(Saved data entries)
= Beginning of Section =
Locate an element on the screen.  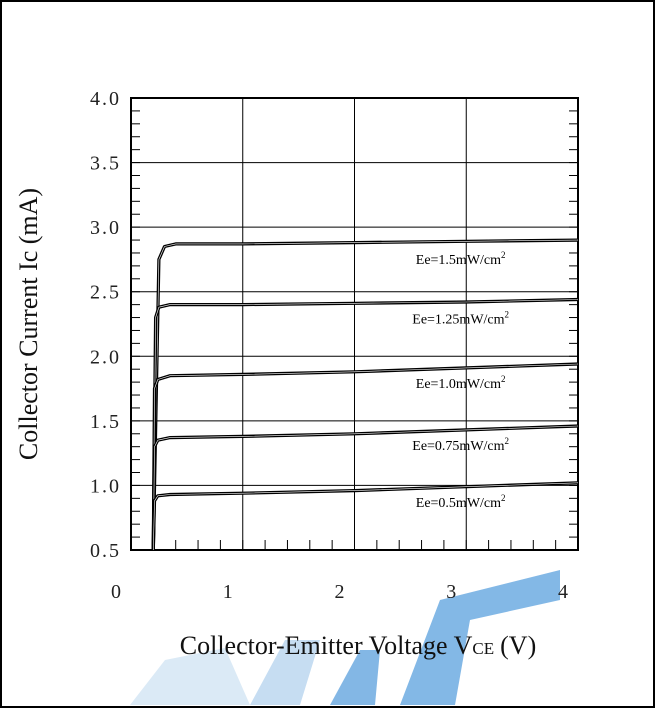
series-label-text: Ee=0.75mW/cm is located at coordinates (458, 446).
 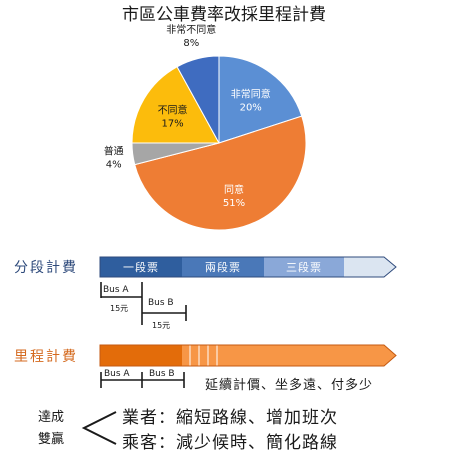 I want to click on win-win-bracket, so click(x=99, y=428).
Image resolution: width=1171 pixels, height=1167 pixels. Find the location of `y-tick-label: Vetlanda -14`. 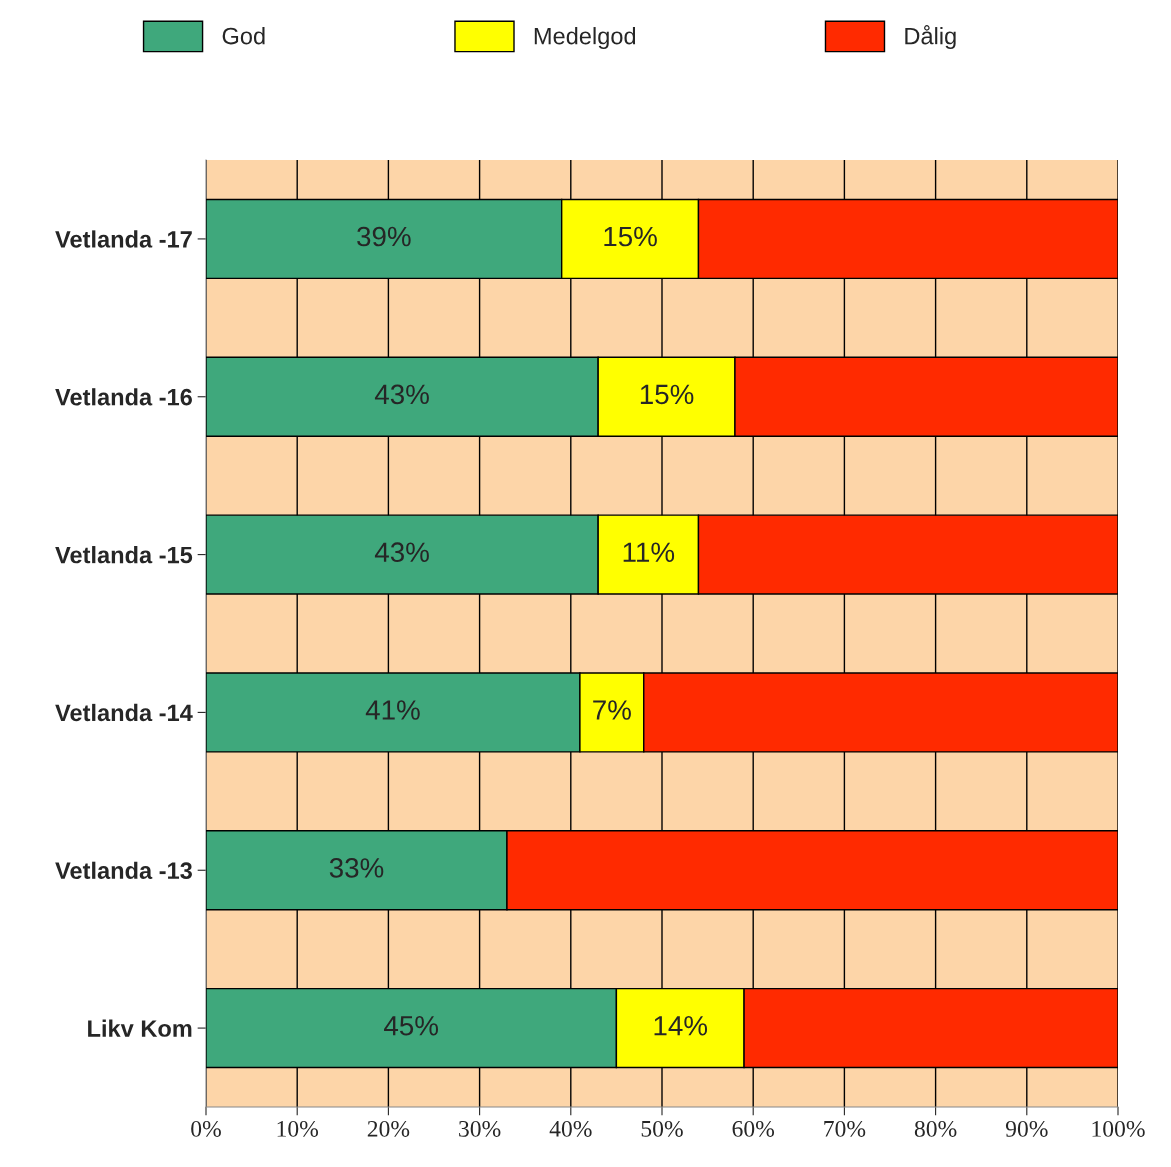

y-tick-label: Vetlanda -14 is located at coordinates (124, 712).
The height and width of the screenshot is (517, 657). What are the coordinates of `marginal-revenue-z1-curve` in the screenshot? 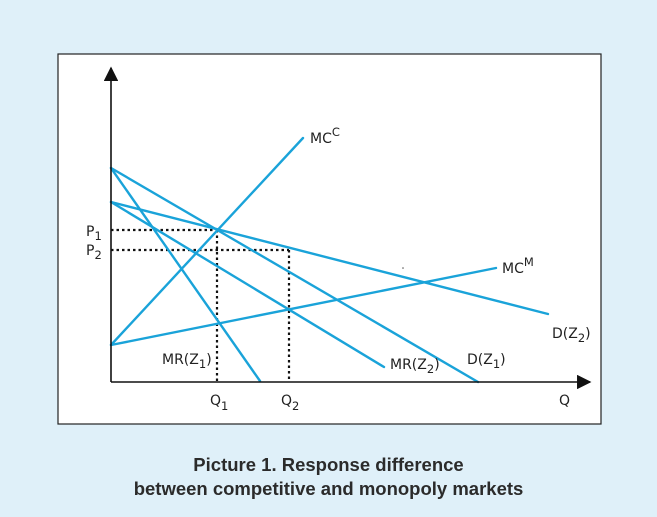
= End of Section =
Render the lines starting at the one containing "Image resolution: width=1171" and ending at the end of the records as a JSON list of strings, one string per line, with blank lines left out. Omit the pictures.

[
  "Image resolution: width=1171 pixels, height=1167 pixels. Find the location of `y-tick-label: Vetlanda -14`. ",
  "y-tick-label: Vetlanda -14 is located at coordinates (124, 712).",
  "The height and width of the screenshot is (517, 657). What are the coordinates of `marginal-revenue-z1-curve` in the screenshot? "
]